===== STORED DATA
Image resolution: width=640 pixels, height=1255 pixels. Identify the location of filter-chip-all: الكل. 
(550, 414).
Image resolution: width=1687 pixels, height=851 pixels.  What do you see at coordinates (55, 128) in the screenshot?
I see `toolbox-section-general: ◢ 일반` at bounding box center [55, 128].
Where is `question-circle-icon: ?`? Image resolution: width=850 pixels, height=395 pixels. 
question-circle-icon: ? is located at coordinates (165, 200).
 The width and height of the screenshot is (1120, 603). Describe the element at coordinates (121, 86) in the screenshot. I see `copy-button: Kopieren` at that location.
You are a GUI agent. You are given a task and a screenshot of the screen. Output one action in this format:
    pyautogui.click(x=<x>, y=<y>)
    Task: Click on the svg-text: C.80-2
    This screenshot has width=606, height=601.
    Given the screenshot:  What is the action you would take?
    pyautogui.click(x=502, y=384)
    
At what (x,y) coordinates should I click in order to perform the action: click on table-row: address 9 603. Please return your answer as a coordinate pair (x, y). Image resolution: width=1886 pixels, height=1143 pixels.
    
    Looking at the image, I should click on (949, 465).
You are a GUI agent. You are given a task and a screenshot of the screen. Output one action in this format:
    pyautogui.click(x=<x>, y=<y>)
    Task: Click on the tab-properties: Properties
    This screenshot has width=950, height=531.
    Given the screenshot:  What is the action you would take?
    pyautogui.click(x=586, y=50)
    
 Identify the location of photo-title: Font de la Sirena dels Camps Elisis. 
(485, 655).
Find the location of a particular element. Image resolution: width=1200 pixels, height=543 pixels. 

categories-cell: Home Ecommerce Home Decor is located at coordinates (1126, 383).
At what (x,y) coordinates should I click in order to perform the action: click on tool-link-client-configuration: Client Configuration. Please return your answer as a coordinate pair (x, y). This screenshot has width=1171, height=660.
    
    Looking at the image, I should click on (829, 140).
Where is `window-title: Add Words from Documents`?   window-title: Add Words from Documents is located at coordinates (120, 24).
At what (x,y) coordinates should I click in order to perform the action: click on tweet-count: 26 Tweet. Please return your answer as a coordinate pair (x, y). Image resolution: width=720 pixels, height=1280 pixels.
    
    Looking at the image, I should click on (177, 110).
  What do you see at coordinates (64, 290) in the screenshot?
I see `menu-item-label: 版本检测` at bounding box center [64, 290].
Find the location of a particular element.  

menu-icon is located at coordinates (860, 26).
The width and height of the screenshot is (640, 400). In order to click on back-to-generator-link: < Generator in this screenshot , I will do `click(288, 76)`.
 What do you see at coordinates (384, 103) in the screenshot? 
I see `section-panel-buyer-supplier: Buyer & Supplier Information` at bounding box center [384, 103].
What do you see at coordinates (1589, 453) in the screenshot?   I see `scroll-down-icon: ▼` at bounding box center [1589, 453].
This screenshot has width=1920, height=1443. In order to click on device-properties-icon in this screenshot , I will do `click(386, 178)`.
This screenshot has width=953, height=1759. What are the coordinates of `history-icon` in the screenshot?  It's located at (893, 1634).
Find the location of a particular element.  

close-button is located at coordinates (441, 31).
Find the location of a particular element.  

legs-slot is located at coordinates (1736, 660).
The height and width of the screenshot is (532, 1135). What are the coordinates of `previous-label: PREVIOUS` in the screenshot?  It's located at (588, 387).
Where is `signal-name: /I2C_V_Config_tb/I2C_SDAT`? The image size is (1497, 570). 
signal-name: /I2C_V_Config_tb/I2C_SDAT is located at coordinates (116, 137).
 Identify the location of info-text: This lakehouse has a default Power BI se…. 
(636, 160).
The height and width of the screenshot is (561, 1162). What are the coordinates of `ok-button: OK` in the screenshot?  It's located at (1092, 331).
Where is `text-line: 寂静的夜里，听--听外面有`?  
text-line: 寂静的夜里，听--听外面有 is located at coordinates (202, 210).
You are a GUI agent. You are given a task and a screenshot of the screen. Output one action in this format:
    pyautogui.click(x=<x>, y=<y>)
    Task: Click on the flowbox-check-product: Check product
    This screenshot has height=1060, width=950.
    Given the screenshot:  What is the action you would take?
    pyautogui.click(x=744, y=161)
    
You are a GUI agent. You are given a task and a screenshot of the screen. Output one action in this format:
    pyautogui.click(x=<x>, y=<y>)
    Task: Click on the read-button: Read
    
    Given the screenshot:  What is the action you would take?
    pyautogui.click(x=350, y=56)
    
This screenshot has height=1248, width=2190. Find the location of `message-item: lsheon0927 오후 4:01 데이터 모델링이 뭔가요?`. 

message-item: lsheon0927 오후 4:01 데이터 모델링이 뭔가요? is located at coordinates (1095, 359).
==========
**EXERCISE PROMPT**: Set down, word for word, the lines in the records above, starting with the line that contains "The height and width of the screenshot is (532, 1135)." and going on through the line that contains "pyautogui.click(x=744, y=161)".

**RESPONSE**:
The height and width of the screenshot is (532, 1135). What are the coordinates of `previous-label: PREVIOUS` in the screenshot?  It's located at (588, 387).
Where is `signal-name: /I2C_V_Config_tb/I2C_SDAT`? The image size is (1497, 570). 
signal-name: /I2C_V_Config_tb/I2C_SDAT is located at coordinates (116, 137).
 Identify the location of info-text: This lakehouse has a default Power BI se…. 
(636, 160).
The height and width of the screenshot is (561, 1162). What are the coordinates of `ok-button: OK` in the screenshot?  It's located at (1092, 331).
Where is `text-line: 寂静的夜里，听--听外面有`?  
text-line: 寂静的夜里，听--听外面有 is located at coordinates (202, 210).
You are a GUI agent. You are given a task and a screenshot of the screen. Output one action in this format:
    pyautogui.click(x=<x>, y=<y>)
    Task: Click on the flowbox-check-product: Check product
    This screenshot has height=1060, width=950.
    Given the screenshot:  What is the action you would take?
    pyautogui.click(x=744, y=161)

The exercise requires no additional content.